The problem:
Range to repeat from the listing below: the line containing "Expand the IP CAMERA device node" down to the line containing "Task: Hide the Сканы челюсти group eye", both included. Copy it exactly, pictures excluded, and add nothing else.

--------------------------------

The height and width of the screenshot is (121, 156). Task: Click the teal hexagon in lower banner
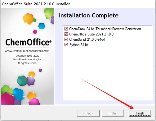[x=22, y=81]
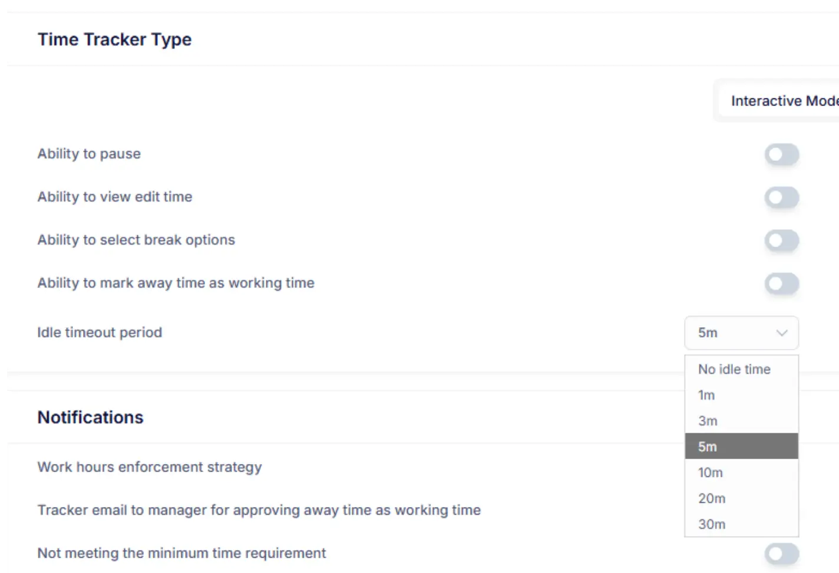Choose 1m as the idle timeout
839x573 pixels.
coord(707,395)
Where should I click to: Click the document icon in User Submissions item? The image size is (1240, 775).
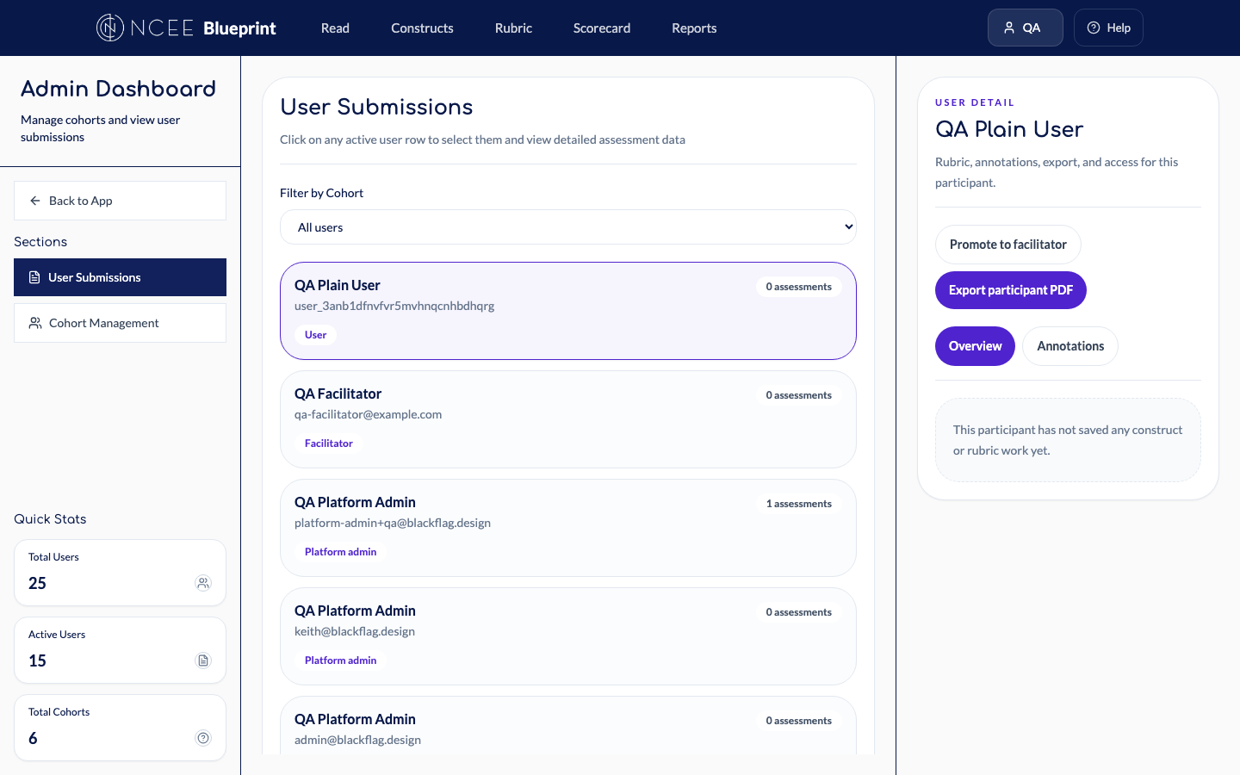click(x=34, y=277)
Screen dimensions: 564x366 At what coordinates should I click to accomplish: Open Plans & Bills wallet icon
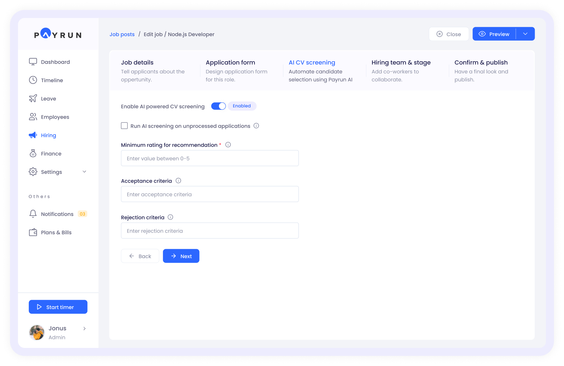click(33, 232)
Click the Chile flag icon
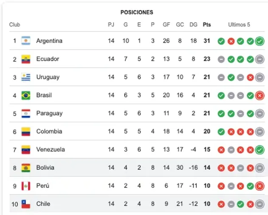The height and width of the screenshot is (215, 268). pos(26,204)
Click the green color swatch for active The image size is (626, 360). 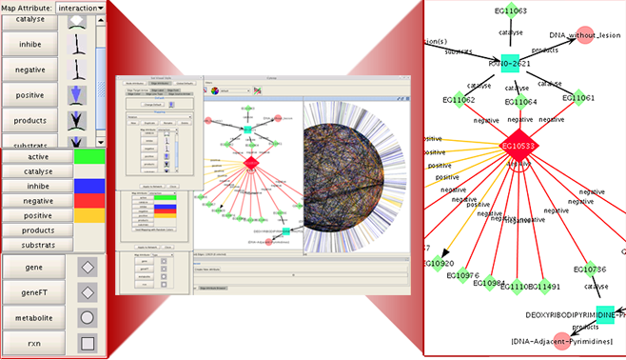(x=89, y=156)
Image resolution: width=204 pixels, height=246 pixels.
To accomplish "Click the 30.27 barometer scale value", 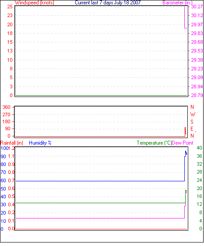I will coord(197,7).
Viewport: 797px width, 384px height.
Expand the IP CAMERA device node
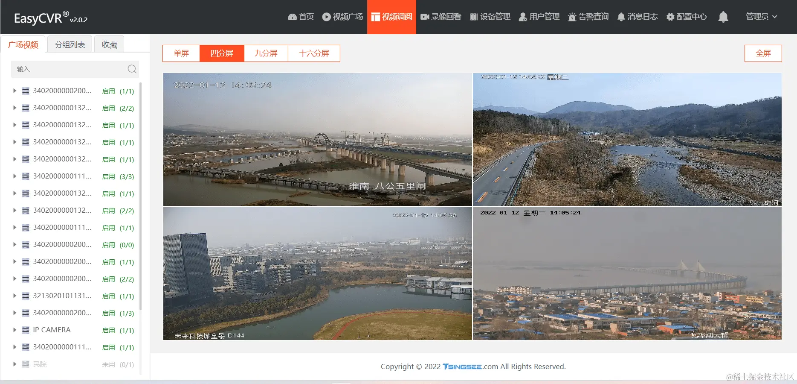(14, 330)
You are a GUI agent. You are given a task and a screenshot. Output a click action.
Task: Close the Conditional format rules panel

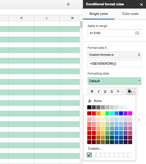pyautogui.click(x=141, y=5)
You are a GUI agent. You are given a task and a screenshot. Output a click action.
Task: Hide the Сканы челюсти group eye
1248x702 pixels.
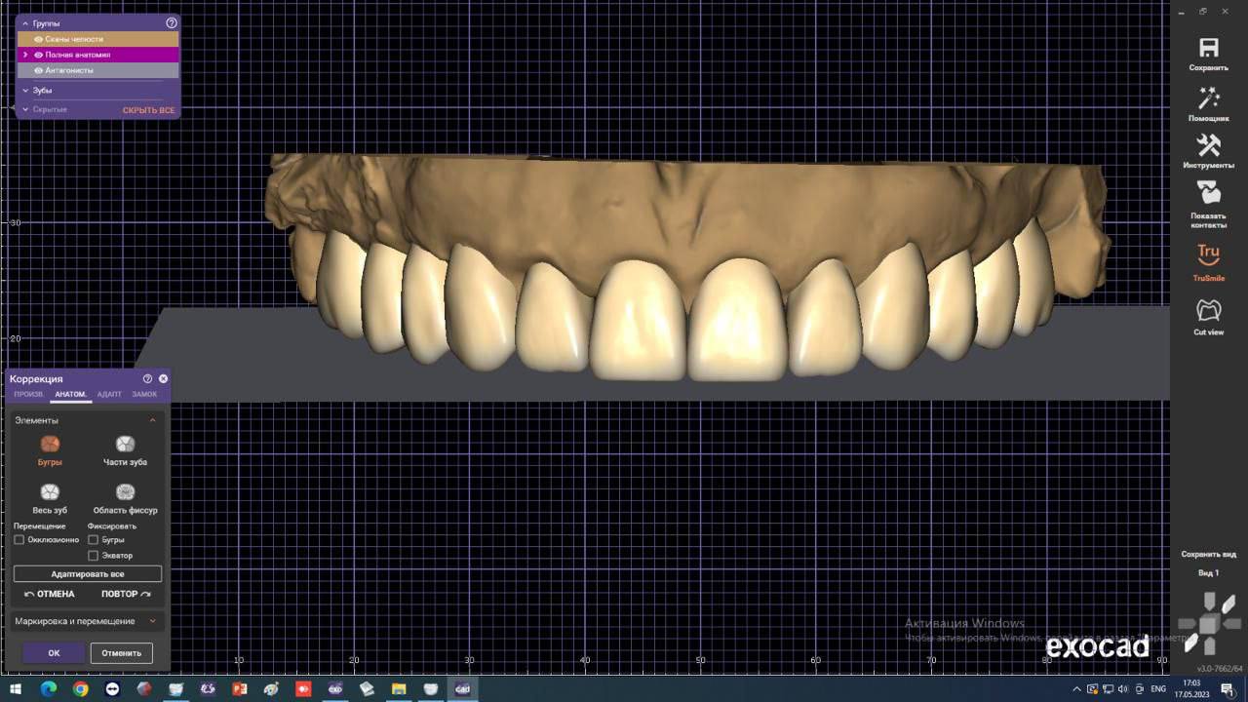[x=39, y=39]
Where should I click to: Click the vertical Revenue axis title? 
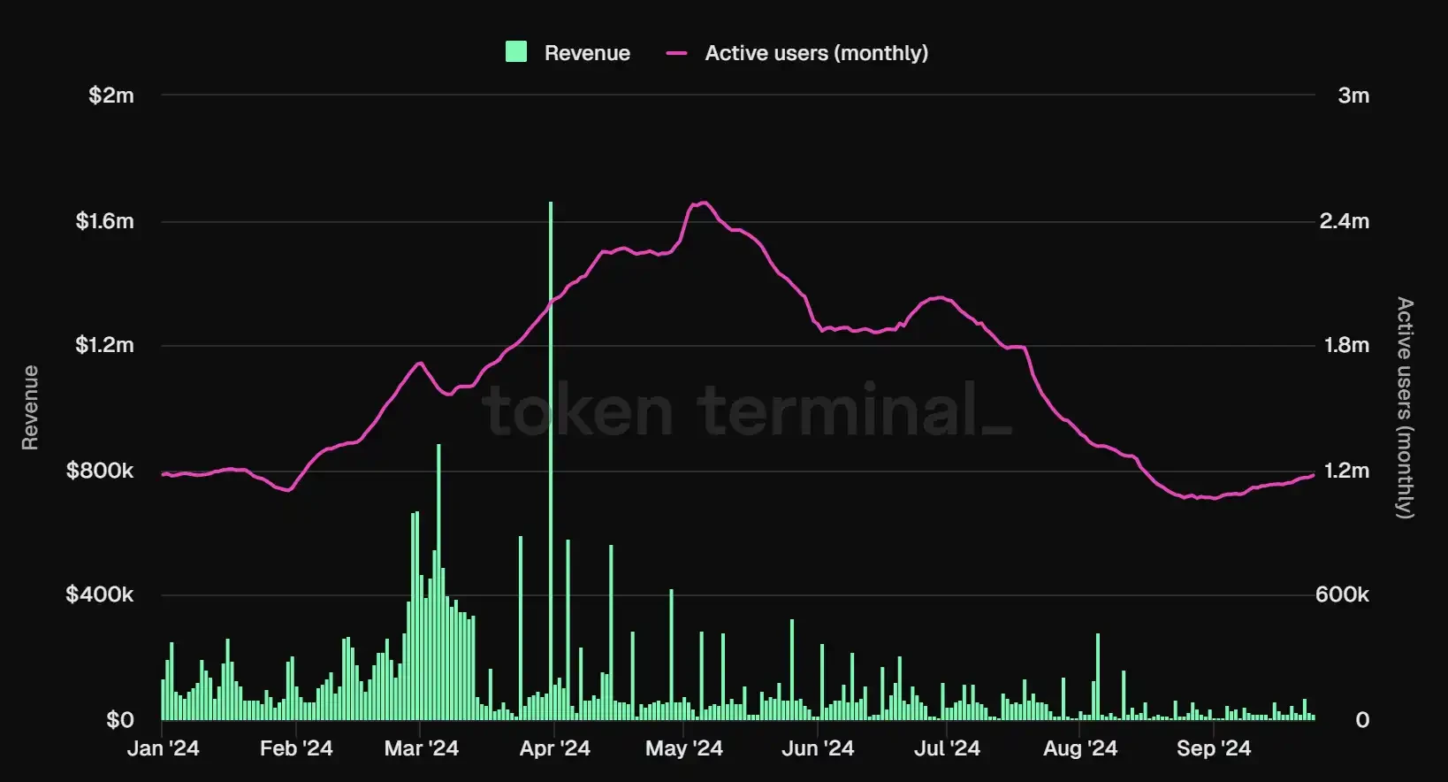click(x=30, y=408)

--------------------------------

Answer box:
Expand the IP CAMERA device node
(14, 330)
You are a GUI agent. You are given a task and a screenshot. Output a click action.
Task: Close the Conditional format rules panel

pyautogui.click(x=141, y=5)
You are a GUI agent. You are given a task and a screenshot. Output a click action.
Task: Hide the Сканы челюсти group eye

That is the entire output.